**STATED EXERCISE**
Turn the lines of this data into a numbered list, skipping any blank lines. Leave the pictures out of your answer.

Rows on where targets appear
..............................
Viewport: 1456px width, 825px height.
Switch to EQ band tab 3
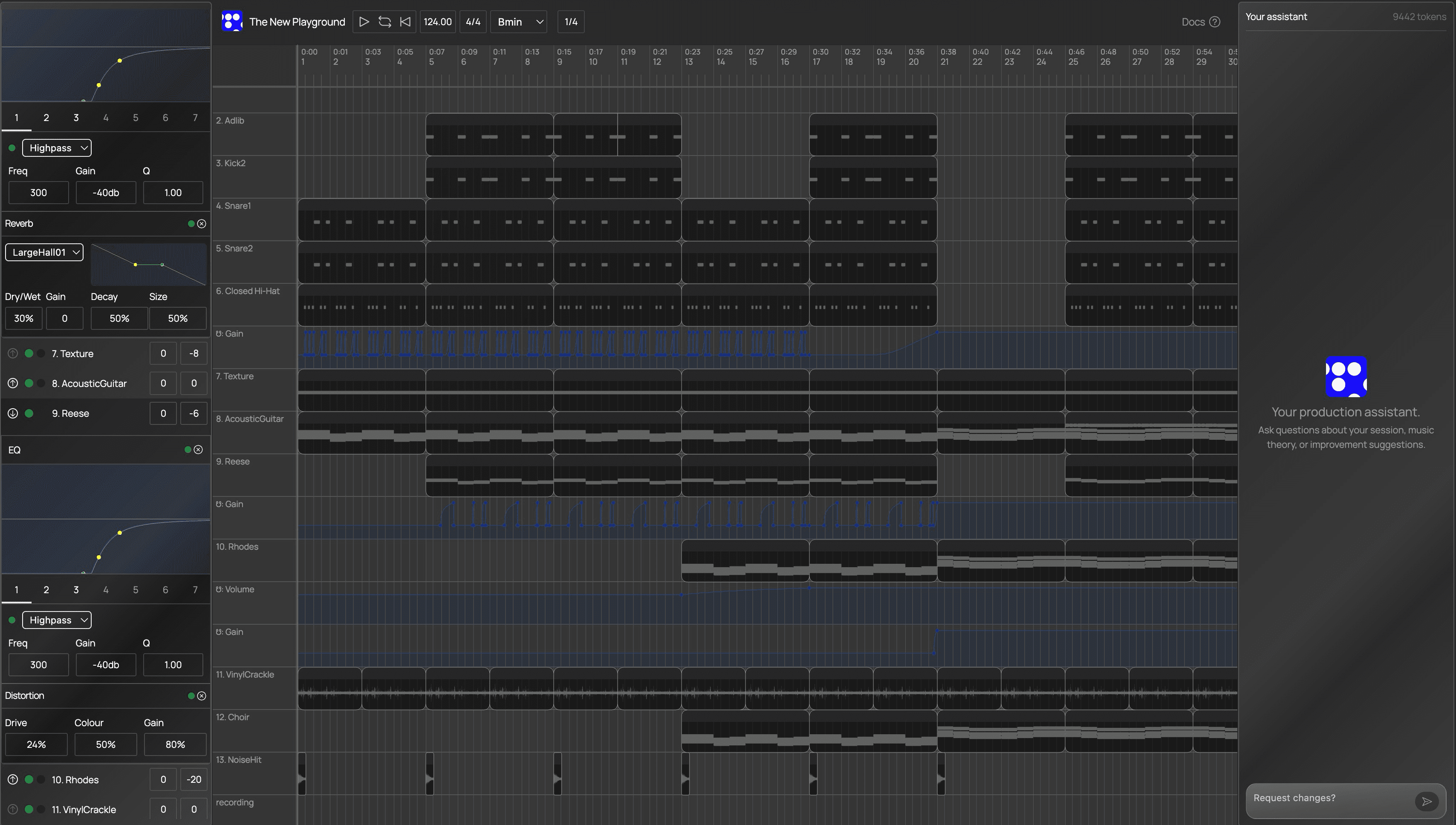tap(76, 117)
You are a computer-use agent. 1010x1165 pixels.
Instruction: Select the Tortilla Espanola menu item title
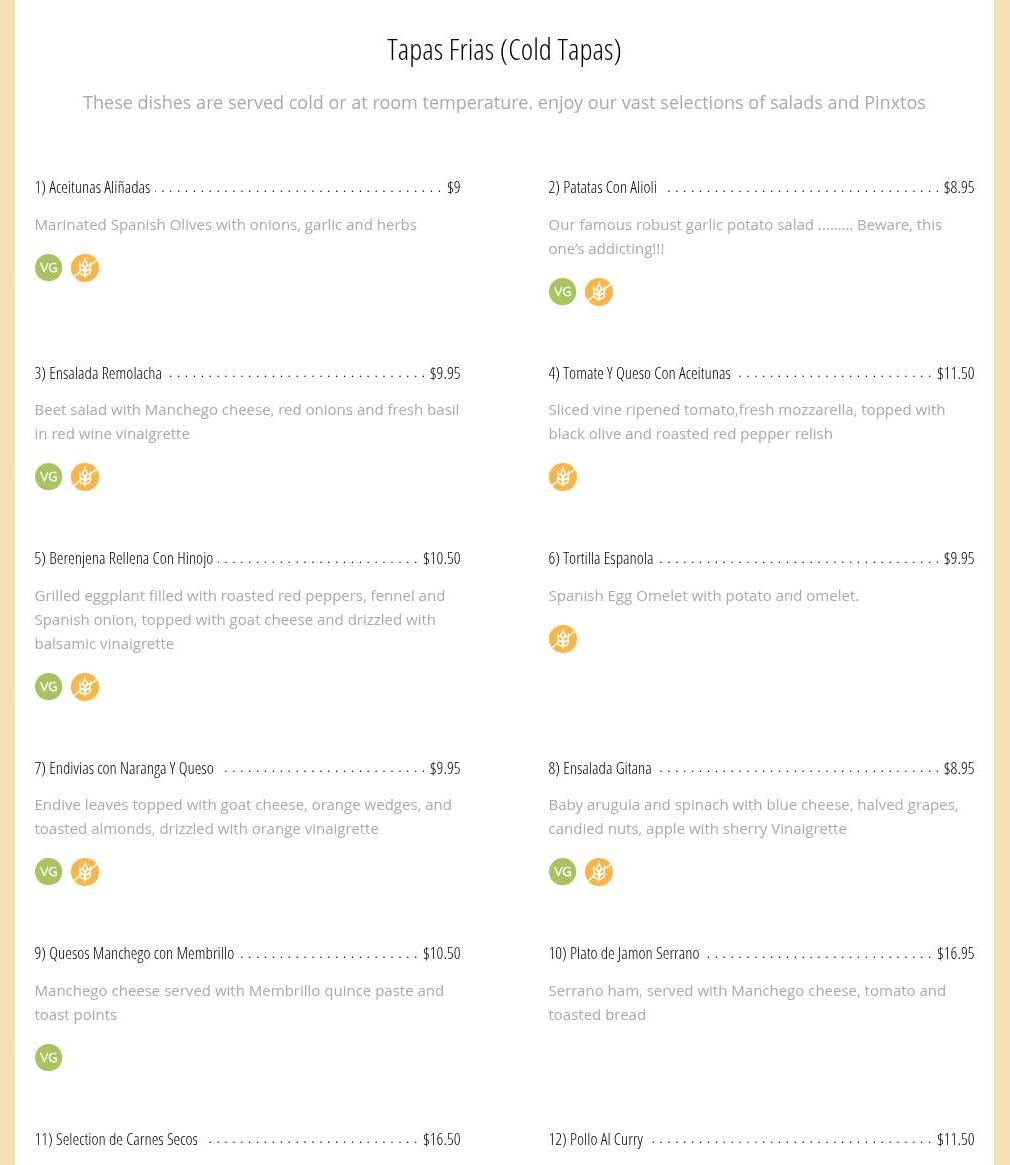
..............................
**COMPLETED TASK**
1. Viewport: 1456px width, 825px height.
2. Switch to EQ band tab 3
3. tap(76, 117)
4. You are a computer-use agent. 1010x1165 pixels.
5. Instruction: Select the Tortilla Espanola menu item title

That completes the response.